Although it doesn’t sound like it, Tightsqueeze’s name originated from old-school acts of chivalry. In 1870, as the area developed, a general store was built close enough to the highway that women could step straight from their carriages to the store without getting muddy or dusty on the dirt road. When a blacksmith built his shop directly across the road, he did the same thing. The original general store owner was not pleased, but the narrow passing between the buildings remained, and word spread that wagons would have to slow down for the tight squeeze.
Unfortunately, Vader didn’t get its name from eager Star Wars fans. The Washington town of 700 people, originally called Little Falls and then Sopenah, was named in 1913 for German immigrant and Civil War veteran Martin Vader. The intention was to provide a name that stood out along the Northern Pacific Railway Company’s corridor. According to historical records, Vader was, for some reason, so offended by the use of his name that he picked up and moved to Florida.
West Virginia: Pie
It seems too good to be true that a town called Pie would in fact be named after the classic dessert, but that’s just the case with this West Virginia community. In a 1945 book on the history of the state’s place names, the town’s then-postmaster said that the area was named for Leander Blankenship, a resident "who really like[d] pie, regardless of kind." And who could blame him?
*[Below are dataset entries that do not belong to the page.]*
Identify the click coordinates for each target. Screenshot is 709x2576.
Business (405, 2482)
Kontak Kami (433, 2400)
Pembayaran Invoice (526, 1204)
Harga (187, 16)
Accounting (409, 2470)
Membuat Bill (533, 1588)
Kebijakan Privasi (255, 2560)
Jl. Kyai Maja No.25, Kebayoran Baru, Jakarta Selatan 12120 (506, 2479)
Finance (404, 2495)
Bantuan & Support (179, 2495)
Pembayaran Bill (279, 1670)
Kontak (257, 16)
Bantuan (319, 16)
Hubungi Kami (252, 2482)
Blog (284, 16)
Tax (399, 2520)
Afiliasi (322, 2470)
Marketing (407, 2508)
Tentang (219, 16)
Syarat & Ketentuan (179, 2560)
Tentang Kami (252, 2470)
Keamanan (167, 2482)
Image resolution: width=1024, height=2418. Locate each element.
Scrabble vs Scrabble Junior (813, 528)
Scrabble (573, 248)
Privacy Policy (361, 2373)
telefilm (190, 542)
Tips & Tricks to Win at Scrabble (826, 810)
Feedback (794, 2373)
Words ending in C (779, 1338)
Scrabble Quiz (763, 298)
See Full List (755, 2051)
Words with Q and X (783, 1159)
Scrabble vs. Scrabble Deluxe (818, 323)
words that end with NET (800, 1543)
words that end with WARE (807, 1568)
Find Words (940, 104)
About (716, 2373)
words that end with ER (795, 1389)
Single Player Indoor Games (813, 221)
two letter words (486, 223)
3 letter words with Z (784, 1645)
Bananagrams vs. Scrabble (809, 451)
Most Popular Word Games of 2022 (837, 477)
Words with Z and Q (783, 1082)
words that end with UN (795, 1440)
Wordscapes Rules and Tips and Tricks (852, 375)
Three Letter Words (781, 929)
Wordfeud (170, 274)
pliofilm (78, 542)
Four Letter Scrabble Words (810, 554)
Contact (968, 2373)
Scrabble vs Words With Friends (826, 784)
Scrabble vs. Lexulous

This Wisconsin town has nothing to be ashamed about. The peculiar name actually derives from a French translation meaning “obstruct” or “impede.” The town is situated on the Embarrass River, and lumberjacks and travelers in the area frequently used it for canoeing, but logs and other debris often created jams and obstructions in the waterways, leading to its name.
It may sound like a suggestion to stay hydrated, but the origin of the name Chugwater, while not entirely known, most likely comes from the Native American Mandan tribe. Legend has it that cliffs in the area were used for buffalo jumps — a hunting method in which buffalo herds were forced over the edge — and, when they fell in the waters below, a “chug” sound could be heard. (We’ll stick to the hydration advice instead!)